(Extracted data entries)
- Opening Delimiter -

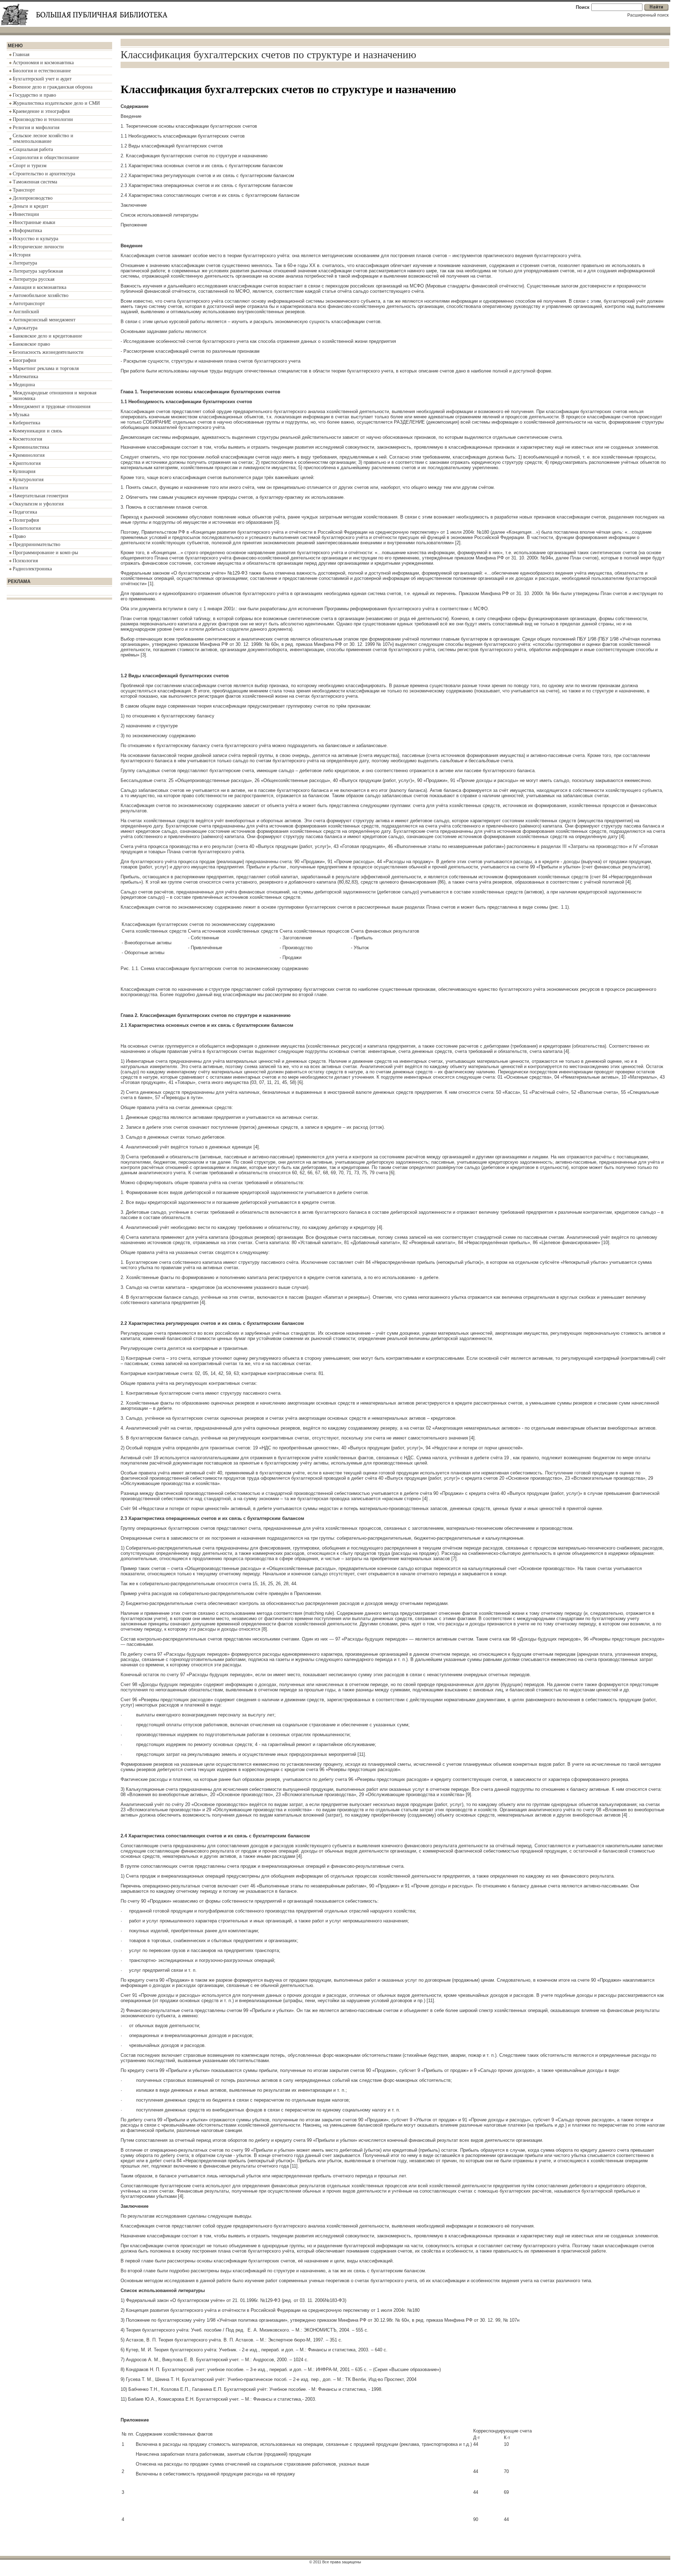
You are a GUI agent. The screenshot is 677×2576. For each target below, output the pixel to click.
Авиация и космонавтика (39, 287)
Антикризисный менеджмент (44, 319)
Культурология (28, 479)
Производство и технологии (43, 119)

- Closing Delimiter -

_What to work on_. Word for word, print out all of the records above; pass over the pictures.

_Result of the task_.
You are a GUI agent. The screenshot is 677×2576. For each target below, output the pixel to click.
Авиация и космонавтика (39, 287)
Антикризисный менеджмент (44, 319)
Культурология (28, 479)
Производство и технологии (43, 119)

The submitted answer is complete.